Rewrite the material from the line containing "You are a computer-use" through the line containing "Image resolution: width=686", changing "tweet" to "post" and keeping everything else the same. Return only those lines.

%%

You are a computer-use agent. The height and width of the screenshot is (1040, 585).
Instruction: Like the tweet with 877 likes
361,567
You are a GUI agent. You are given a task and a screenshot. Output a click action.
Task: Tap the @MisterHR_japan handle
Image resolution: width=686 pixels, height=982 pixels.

%%
%%

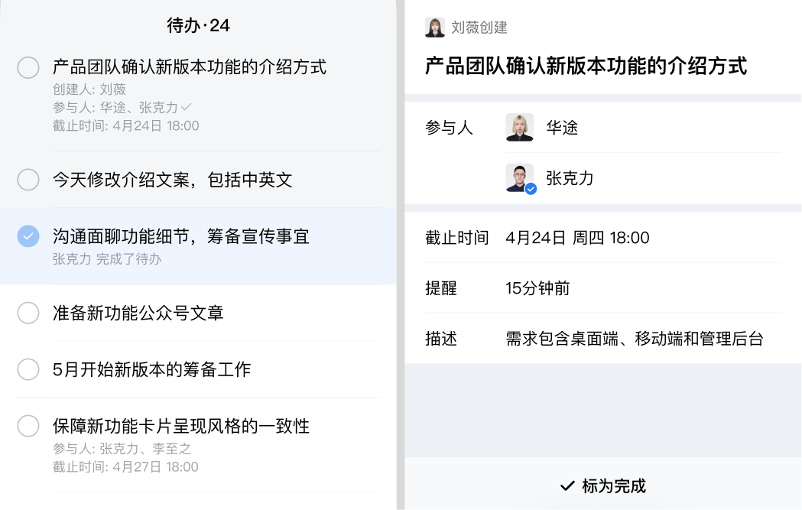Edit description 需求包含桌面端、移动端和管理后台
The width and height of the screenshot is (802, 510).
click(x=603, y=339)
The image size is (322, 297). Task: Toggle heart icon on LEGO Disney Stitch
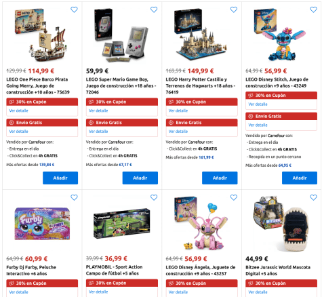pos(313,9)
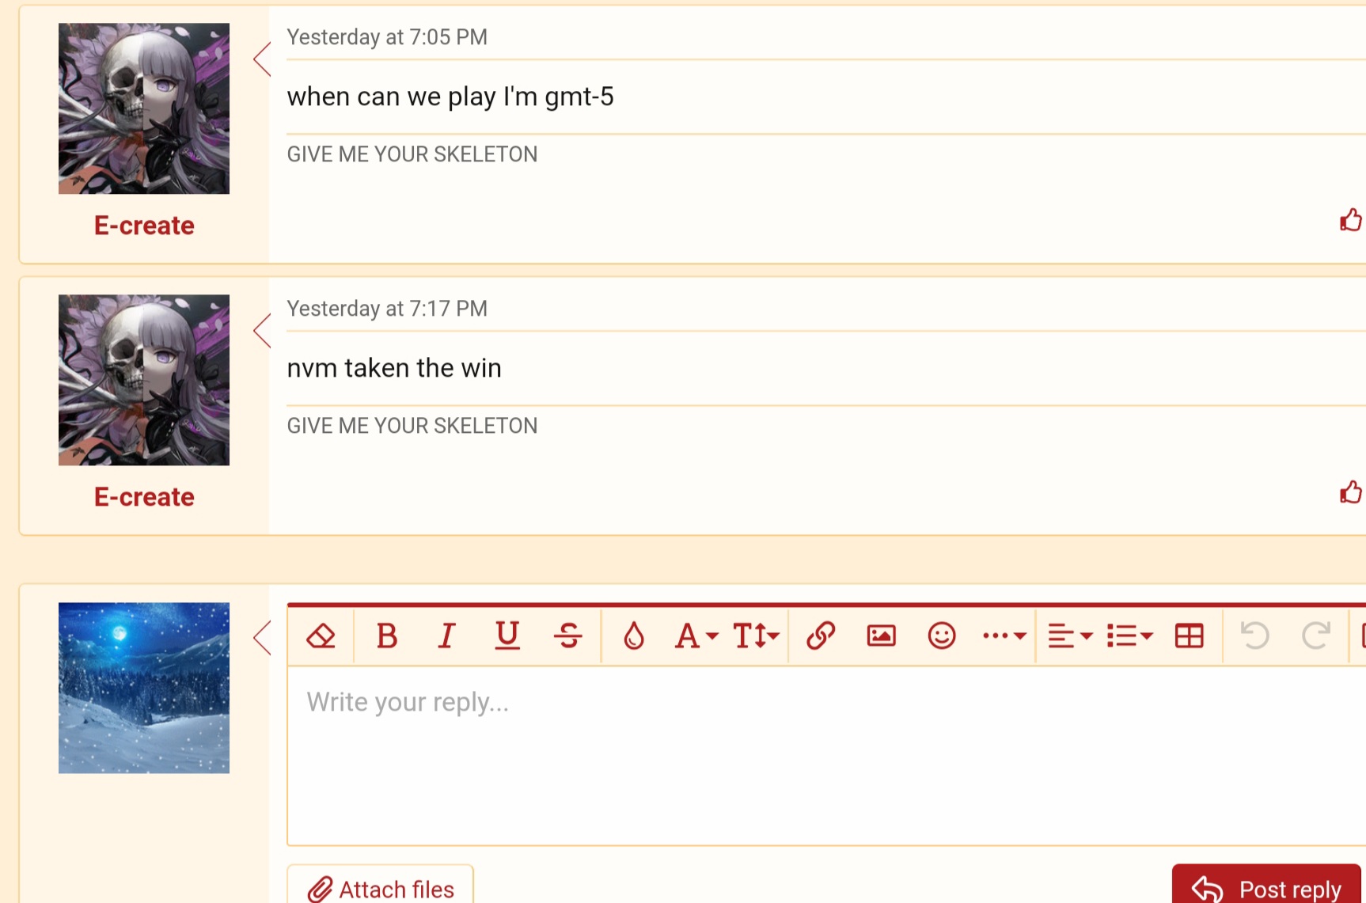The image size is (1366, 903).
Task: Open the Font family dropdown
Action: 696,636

%%

▶ **Reply**
You are a computer-use agent. The height and width of the screenshot is (1040, 585).
Instruction: Like the post with 877 likes
361,567
You are a GUI agent. You are given a task and a screenshot. Output a click action.
Task: Tap the @MisterHR_japan handle
Image resolution: width=686 pixels, height=982 pixels.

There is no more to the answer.